In order to explore the small signal noise optical isolation performance of the TI isolator, the isolation degree and insertion loss of the multi-pass isolator based on TI are simulated with the saturable absorption parameters and damage threshold obtained by the experiment as the simulation input. Taking TI: Bi₂Se₃ with 5 nm film thickness as an example, the isolation characteristics of the nanosecond laser at 1064 nm are simulated. We cut any input pulse I_in(t) into M small segments of duration Δt in the time domain. Total sampling time τ = M × Δt, where Δt is the sampling interval and M is the sampling time (integer). Each segment is treated as a square pulse, and the output pulse waveform is calculated by I_out(t) = T · I_in(t). As shown in the figure below, the peak power of the main pulse is 1000 kW/cm² (<damage threshold) and the pulse width is 15 ns. The small signal pulse is 80 ns before the main pulse, and the pulse width is half of the main pulse width. Figure 7 shows the evolution of pulse waveform of a light beam with a 1% contrast ratio after passing through a 5 nm Bi₂Se₃ thin film 5 and 10 times. After five passings through 5 nm Bi₂Se₃ film, the small signal contrast is reduced to less than 15%, and the main pulse transmission efficiency is about 90%, effectively suppressing the small signal noise light. After 10 passings of 5 nm Bi₂Se₃ film, the small signal contrast is reduced to 2.3% (16.4 dB), and the main pulse transmission efficiency is about 80%, although part of the main pulse light power is sacrificed, but the small signal noise light is more effectively suppressed. This study can provide a new polarization-independent optical isolation method for small signal noise in the 1 μm band.

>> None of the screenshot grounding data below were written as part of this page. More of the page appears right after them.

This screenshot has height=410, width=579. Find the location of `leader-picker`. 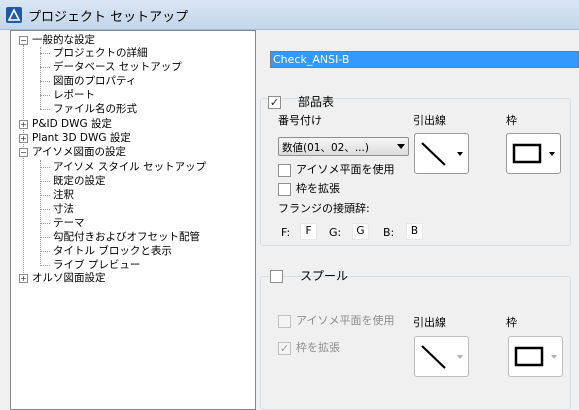

leader-picker is located at coordinates (442, 154).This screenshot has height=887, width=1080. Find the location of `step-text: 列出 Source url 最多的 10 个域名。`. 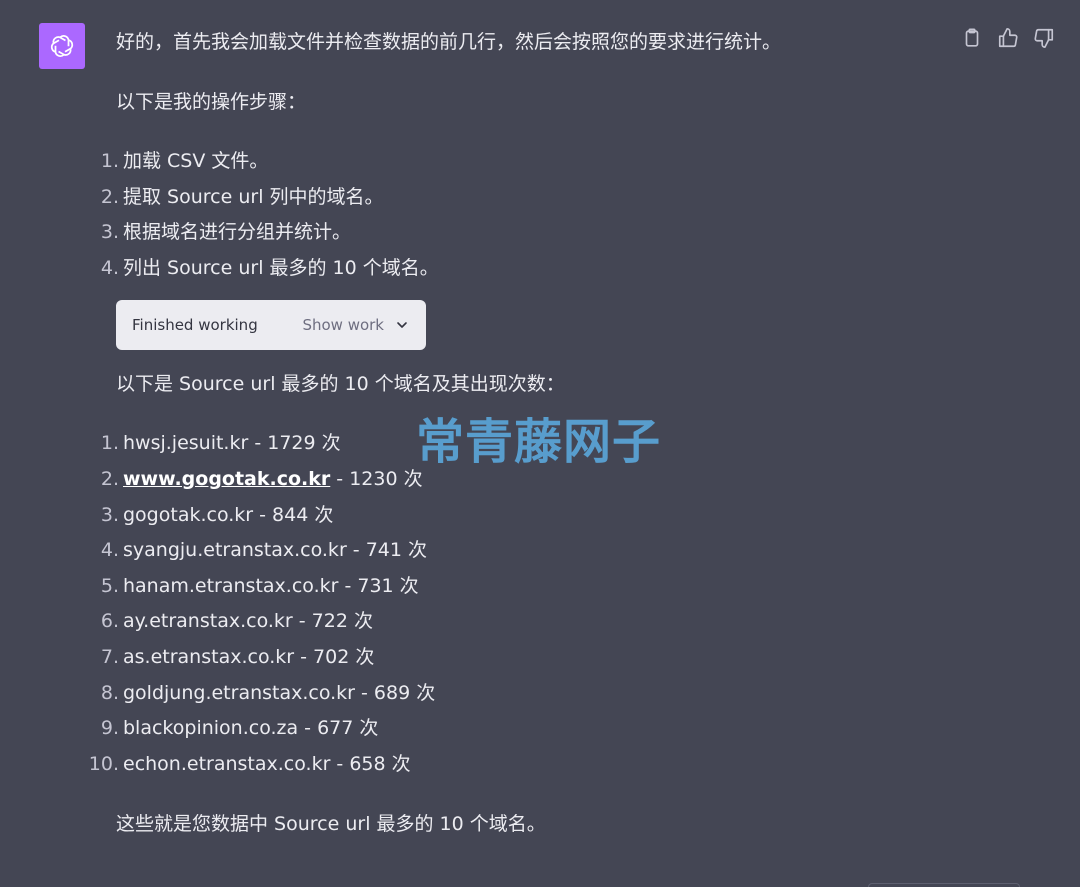

step-text: 列出 Source url 最多的 10 个域名。 is located at coordinates (281, 268).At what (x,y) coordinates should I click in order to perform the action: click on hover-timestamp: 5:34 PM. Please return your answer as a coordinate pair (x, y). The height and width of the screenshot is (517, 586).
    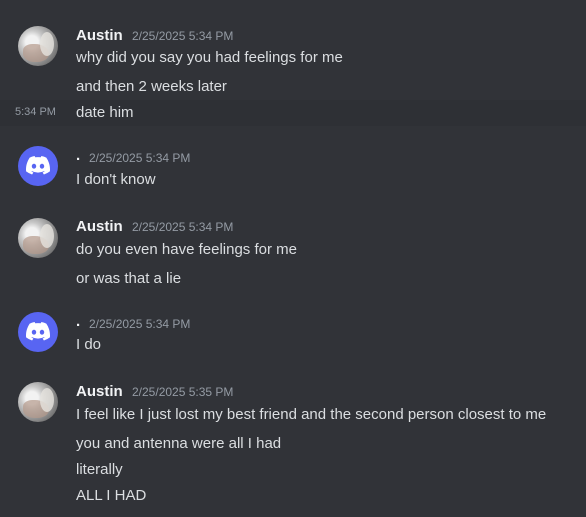
    Looking at the image, I should click on (36, 112).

Finally, it should be noted that compared with traditional ultrafast optical technologies, TI materials have stronger and more wide-band nonlinearity, which can be used in application scenarios where the material size is limited to achieve better performance. A saturated absorber can be used as a Q-switched or a mode-locked laser. By virtue of its anisotropy and nonlinearity, the modulation of optical signal characteristics such as light intensity and polarization can be realized in optical signal processing and optical communication. Using its strong nonlinearity and saturation absorption effect, combined with the micro-nano structure on chip, it can realize the functions of optical switching and optical routing and promote the development of on-chip photonic devices. However, the authors of this paper believe that the TI film material cannot completely replace the traditional ultrafast optical devices because in the current preparation process, its thermal stability and mechanical stability is still poor, the prepared sample properties are not stable, and repeatability is poor. This is the biggest challenge facing TI film materials at present. It is hoped that with the continuous development and improvement of thin film preparation technology, its application potential can be further increased.

6. Conclusions

In this paper, TI: Bi₂Se₃ thin films with multiple film layers were prepared by chemical vapor deposition, and their saturable absorption properties were experimentally investigated. The results show that the saturable absorption parameters of TI: Bi₂Se₃ films change significantly with the thickness of the film at 1064 nm. When the thickness of the film changes from small to significant, modulation depth α_s, non-saturable loss α_ns, and saturation power intensity I_sat of TI materials increase. It is worth noting that the damage threshold is inversely proportional to film thickness, and the thicker the film layer, the lower the damage threshold. The influence of controllable film thickness on passive Q-switching and mode-locking performance of laser when TI: Bi₂Se₃ film is prepared by the CVD method as saturation absorber is discussed and analyzed, which provides theoretical basis for the subsequent optimization of Q-switching and mode-locking performance. The performance of TI: Bi₂Se₃ thin film applied to nanosecond laser isolation in the 1064 nm band is also simulated and analyzed. The maximum isolation degree can reach 16.4 dB, which can provide a new polarization-independent small signal noise optical isolation method for a 1 μm band.